Hardly present by 2035
“If you look at the projections of the car industry, hydrogen is hardly present at the horizon of 2035”, Oliver Appert, president of the French Council for Energy and former chairman of the French petrol institute counters. “Why? Simply because the network of filling stations doesn’t exist.”
For Franc (Air Liquide) it’s the ‘what came first discussion: the chicken or the egg?’. “To make a hydrogen station, costing 1 million euro, profitable, you need users with a hydrogen fleet. Like the station in Orly near Paris, which is running at full capacity thanks to the fleet of Hype taxis coming to fill up.”
Trains on hydrogen
For the railways, the situation is different. To decarbonize one can electrify the lines or use an electric train with batteries or hydrogen. Batteries are still too heavy and limited in range and electrification of the line costs 1,2 million euro per kilometre.

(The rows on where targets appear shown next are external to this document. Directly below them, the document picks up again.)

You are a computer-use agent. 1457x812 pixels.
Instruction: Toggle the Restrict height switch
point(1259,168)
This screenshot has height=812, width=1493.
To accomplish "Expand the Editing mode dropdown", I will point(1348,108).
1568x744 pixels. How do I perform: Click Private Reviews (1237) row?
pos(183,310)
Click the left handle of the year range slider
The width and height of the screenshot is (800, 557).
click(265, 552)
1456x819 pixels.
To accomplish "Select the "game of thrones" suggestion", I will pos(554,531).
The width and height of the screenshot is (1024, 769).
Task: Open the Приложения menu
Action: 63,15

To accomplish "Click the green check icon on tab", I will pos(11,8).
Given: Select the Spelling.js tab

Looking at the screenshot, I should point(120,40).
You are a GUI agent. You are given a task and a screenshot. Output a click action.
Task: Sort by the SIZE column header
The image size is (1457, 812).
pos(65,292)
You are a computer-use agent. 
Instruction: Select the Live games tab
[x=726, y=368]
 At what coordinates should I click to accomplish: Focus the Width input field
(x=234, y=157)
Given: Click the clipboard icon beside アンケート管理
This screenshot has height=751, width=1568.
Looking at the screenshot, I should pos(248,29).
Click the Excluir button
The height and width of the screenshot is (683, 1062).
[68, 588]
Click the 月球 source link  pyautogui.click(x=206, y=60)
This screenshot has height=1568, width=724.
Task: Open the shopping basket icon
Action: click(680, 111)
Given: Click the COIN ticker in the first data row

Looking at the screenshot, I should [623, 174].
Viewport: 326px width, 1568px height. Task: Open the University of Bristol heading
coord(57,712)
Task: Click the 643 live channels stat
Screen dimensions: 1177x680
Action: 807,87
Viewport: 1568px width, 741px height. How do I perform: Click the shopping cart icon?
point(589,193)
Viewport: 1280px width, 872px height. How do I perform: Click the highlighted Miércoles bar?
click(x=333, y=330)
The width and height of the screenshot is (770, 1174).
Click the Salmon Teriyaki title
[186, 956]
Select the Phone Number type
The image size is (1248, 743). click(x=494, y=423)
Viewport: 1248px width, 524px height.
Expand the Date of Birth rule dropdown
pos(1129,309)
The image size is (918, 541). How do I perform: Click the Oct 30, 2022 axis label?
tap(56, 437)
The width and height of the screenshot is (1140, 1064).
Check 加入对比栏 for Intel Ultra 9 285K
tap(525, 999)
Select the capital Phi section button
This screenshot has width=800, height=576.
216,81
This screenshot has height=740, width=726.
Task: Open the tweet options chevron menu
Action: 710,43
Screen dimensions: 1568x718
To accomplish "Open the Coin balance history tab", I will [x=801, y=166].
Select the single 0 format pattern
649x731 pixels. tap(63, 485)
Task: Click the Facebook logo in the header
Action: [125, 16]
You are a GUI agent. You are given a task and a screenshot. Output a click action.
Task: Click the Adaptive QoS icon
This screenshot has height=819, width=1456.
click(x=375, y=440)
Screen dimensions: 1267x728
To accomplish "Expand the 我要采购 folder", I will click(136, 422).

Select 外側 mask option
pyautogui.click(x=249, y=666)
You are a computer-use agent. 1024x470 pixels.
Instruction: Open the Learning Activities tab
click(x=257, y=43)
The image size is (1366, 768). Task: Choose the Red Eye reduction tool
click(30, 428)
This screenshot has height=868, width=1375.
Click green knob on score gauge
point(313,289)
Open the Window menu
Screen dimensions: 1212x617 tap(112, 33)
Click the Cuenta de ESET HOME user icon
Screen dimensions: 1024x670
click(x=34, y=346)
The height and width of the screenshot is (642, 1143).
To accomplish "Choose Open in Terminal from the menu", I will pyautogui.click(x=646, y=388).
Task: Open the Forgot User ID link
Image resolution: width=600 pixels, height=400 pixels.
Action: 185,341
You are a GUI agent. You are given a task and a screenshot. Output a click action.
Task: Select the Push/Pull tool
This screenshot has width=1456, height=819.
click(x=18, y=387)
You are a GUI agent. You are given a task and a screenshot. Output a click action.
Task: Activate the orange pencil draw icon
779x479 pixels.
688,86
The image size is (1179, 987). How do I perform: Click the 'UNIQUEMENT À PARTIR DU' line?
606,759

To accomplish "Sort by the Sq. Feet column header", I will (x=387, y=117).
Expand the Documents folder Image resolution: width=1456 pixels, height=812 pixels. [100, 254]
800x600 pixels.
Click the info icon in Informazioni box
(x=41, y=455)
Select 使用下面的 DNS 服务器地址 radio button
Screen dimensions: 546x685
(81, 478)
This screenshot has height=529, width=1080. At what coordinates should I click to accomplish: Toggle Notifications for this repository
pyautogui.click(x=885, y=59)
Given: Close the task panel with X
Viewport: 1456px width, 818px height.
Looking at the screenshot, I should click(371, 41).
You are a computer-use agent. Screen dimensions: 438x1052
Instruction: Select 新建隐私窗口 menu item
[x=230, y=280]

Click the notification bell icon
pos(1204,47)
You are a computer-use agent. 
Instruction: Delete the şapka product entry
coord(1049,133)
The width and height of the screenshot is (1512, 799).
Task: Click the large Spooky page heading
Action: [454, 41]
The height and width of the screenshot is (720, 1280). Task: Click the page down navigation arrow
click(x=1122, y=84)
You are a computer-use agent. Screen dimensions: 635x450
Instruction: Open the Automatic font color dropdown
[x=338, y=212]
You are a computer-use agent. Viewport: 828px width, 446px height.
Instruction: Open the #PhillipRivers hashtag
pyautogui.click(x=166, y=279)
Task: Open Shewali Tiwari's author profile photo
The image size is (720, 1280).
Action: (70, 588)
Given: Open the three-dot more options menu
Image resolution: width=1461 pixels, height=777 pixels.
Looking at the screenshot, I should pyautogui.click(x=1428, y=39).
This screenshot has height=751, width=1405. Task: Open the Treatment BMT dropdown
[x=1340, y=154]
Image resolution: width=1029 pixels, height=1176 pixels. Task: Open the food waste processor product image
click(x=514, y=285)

So these are no options for the 60% of German non-electric railways today, says Jörg Nikutta, CEO of train builder Alstom in Germany and Austria. “Our hydrogen train will replace diesel trains in a more economically way.”
Produced in a clean way
Whatever the hydrogen is used for, it will only benefit climate if that hydrogen is produced in a clean way. Today 99% of the hydrogen produced is of fossil origin (gas or gas from coal). “For 1 million tons of hydrogen we blow 13 million tons of CO2 into the air. For France this is 3% of the annual CO2 emissions”, the French Ministry of Ecological Transition says.
The ‘clean’ alternative is electrolysis of water by using renewable electricity. Today ‘clean hydrogen’ like this costs 4 to 6 euro per kg compared to 4 to 5 euro per kg by the petrochemical way, points out Florence Lambert, CEO of the CEA-Liten research institute.
Using surplus electricity
But Oliver Appert calls the idea of using surplus electricity from renewable sources to make hydrogen not realistic. “The hours of surplus production are very limited. Only Danmark or the north of Germany have enough surplus green electricity and even there questions are raised.”
Apparently the Germans started to invest in 2011 to store surplus energy in hydrogen, but they realized in 2014 its wasn’t the solution to the problem and decided to transfer the electricity from the north to the south of the country by high tension lines.
Costs of transport and storage
Last but not least, there are not only production costs, but also costs of transport and storage, as hydrogen has to be put under high pressure making handing more complex, says Paoli Franki, director of the International Energy Agency (IEA). “Hydrogen is interesting, but not for transport or storage of electricity on the short-term. Biggest gains are to be expected in the chemical industry in the next ten years.”
The French IFP research institute (with ties to the petrol industry) calculated that a carbon tax of 300 euro per ton would be needed on fossil fuels to make hydrogen competitive, regardless of the technical evolution in more efficient electrolysis.
“It looks like hydrogen always will be more expensive”, concludes Air Liquide’s Pierre Etienne Franc. “But its the price we have to pay for decarbonization.”